### Exercise prompt
Every line from the one bearing "azzman_01 (47, 1831)" through the last line of the entries should be printed exactly, with no other output.

::: Given information :::

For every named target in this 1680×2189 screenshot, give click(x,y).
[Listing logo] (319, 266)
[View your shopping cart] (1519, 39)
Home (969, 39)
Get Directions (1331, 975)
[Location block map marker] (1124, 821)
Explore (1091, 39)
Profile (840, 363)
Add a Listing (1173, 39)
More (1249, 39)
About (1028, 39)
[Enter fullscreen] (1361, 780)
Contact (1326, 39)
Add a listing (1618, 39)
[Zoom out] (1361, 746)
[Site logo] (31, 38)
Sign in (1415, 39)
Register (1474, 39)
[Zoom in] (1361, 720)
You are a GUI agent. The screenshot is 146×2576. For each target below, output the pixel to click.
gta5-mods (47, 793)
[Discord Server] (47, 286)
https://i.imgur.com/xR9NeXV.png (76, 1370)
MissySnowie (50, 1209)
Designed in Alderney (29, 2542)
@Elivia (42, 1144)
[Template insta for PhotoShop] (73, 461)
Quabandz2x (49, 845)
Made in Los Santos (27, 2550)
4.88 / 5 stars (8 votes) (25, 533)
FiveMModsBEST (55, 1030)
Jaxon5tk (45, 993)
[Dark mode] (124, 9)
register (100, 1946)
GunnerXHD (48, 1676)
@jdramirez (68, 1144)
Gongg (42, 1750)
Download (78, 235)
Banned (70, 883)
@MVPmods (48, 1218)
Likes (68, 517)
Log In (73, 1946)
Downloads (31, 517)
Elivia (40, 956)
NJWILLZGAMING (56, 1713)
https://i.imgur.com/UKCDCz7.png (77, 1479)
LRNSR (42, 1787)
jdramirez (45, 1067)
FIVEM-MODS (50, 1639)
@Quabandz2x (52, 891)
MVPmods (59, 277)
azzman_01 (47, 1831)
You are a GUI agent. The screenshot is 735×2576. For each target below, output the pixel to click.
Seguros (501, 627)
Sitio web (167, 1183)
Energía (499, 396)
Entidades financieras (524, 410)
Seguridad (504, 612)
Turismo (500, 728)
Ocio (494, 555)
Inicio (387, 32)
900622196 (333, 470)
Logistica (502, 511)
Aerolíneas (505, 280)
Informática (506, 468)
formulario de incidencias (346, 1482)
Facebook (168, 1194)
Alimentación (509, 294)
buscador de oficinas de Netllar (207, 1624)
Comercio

:::

### Output
azzman_01 (47, 1831)
You are a GUI agent. The screenshot is 735×2576. For each target below, output the pixel to click.
Seguros (501, 627)
Sitio web (167, 1183)
Energía (499, 396)
Entidades financieras (524, 410)
Seguridad (504, 612)
Turismo (500, 728)
Ocio (494, 555)
Inicio (387, 32)
900622196 (333, 470)
Logistica (502, 511)
Aerolíneas (505, 280)
Informática (506, 468)
formulario de incidencias (346, 1482)
Facebook (168, 1194)
Alimentación (509, 294)
buscador de oficinas de Netllar (207, 1624)
Comercio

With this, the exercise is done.